Saturday, August 15, 2009

debra-rezervations

hi friends.
I'm new to blogging, but am assured that if I feel that I have something to say this is the best way to get things off my chest.
First things first...hopefully my title will tell you that I'm a First Nation woman. I also do not live on a reserve.
I grew up in the times of Cowboys vs Indians and now find my self living in the time of Indians vs Indians. My mother was enfranchised (baned from her home reserve) when she married my father in 1939 and moved with him to a white town 150 miles away. She was a shy woman who was openly discriminated against by her in-laws and towns people alike. I can remember school children war-whooping at us as we did the grocery shopping. I also remember her being admonished to have her 1/2 breeds keep their dirty hands off the merchandise, unless she was buying it...nobody wants something you lot have been touching.My mother (or any Indian, for that matter) ran the very real risk of being arrested if they went into any establishment that had a liquor license, unless accompanied by a white person. It was against the law to sell liquor to Indians, according to the Indian Act. I also remember going to see my Granny and various relatives on the rez only to be told we needed a pass- book and needed to give an exact time when we would be leaving. The one time the car broke down before we were retrieved from Gran's house we were escorted to the end of the rez to wait off reserve land to be picked-up. This was by the order of the Indian Agent, a government employee who lived on reserve to enforce these laws. Why did the Chiefs allow their enfranchised women to be treated so badly? Why did't they fight for these women? Well again the Indian Act said that no native person would be allowed to hire a lawyer and that would be the way things stayed till the 1960's. That was my last visit there till long after my mothers passing and the law was changed and she was given her status back,as well as her children. But not her grandchildren. My Uncles who married out (the term for native/non-native marriages) had given status to their wives and any minor children they brought to the marriage. This was the govt. policy of paternal rule.

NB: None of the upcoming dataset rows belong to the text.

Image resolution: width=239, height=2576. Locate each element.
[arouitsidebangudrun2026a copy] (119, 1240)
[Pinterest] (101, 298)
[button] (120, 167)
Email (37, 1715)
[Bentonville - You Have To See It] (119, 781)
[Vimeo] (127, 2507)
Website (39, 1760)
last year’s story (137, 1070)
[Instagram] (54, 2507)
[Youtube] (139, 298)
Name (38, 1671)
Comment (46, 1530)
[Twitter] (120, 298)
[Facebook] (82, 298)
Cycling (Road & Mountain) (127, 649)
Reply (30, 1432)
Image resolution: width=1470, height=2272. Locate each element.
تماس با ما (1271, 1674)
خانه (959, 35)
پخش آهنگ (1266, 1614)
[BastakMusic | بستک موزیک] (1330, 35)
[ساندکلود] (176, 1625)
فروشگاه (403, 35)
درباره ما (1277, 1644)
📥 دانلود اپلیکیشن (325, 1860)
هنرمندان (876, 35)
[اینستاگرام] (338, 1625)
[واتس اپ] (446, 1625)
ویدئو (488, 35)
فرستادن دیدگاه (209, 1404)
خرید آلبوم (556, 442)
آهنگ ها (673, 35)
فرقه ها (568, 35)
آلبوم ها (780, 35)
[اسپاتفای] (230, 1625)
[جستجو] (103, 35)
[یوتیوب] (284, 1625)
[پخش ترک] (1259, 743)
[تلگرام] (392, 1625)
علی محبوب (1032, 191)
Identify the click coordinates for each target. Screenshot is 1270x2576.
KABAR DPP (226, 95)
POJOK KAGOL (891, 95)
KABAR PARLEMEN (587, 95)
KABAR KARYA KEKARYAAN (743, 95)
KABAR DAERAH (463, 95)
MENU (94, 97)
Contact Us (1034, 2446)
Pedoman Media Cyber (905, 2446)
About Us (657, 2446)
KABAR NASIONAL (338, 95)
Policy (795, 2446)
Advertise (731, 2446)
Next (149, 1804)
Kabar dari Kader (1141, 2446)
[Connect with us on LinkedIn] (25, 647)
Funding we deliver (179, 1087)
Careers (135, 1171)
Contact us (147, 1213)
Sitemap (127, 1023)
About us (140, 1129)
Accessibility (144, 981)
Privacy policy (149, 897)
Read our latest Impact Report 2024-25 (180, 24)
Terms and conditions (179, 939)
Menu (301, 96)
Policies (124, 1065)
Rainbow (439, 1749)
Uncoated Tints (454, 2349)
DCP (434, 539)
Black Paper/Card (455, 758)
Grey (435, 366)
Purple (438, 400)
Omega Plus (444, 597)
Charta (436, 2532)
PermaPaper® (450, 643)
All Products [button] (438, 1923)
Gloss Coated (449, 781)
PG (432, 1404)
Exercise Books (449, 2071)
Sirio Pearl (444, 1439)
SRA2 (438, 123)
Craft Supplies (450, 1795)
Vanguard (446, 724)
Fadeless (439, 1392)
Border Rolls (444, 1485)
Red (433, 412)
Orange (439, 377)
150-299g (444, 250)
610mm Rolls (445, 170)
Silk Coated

So when the act, to ammend the Indian act (a racist document that many 1st. nation people live under even to this day) was passed in 1985 after many years of court battles fought on grounds of sex discrimination I too got a status card, but one hitch not my children. None of the enfranchised womens grandchildren would be recognized. Enter Sharon McIvor. Sharon took a court challenge on the grounds of sex discrimination, citing the paternal rule, (men who married out till around the 1970s, still passed their their status to their wives) and thus she (as did many others across the country still had white in-laws, and their children with status, but not her children) She won in the lower courts and was on her way to the highest court in the land when all of the sudden the Harper Government cancelled the court challenges program. Now the court challenge program is at the very heart of democrocy. If the citizenery isn't allowed to bring legal challenge against their Governments, then that assumes that the Government is infalliable, and then we live not in a democory but a dictarorship. The Aboriginal Women's Association then got behind the court challenge and began fund raising to continue the fight for an end to the discrimanation of aboriginal women. Then in late June of this year the minister of Indian and Northern Affairs Canada Chuck Strul made the announcement that they will be consulting with the AFN (Assembly of First Nations) and the Aboriginal Women's Association through out the summer to address this issue, and set the month of April 2010 as the time they should start to give status to the second generation.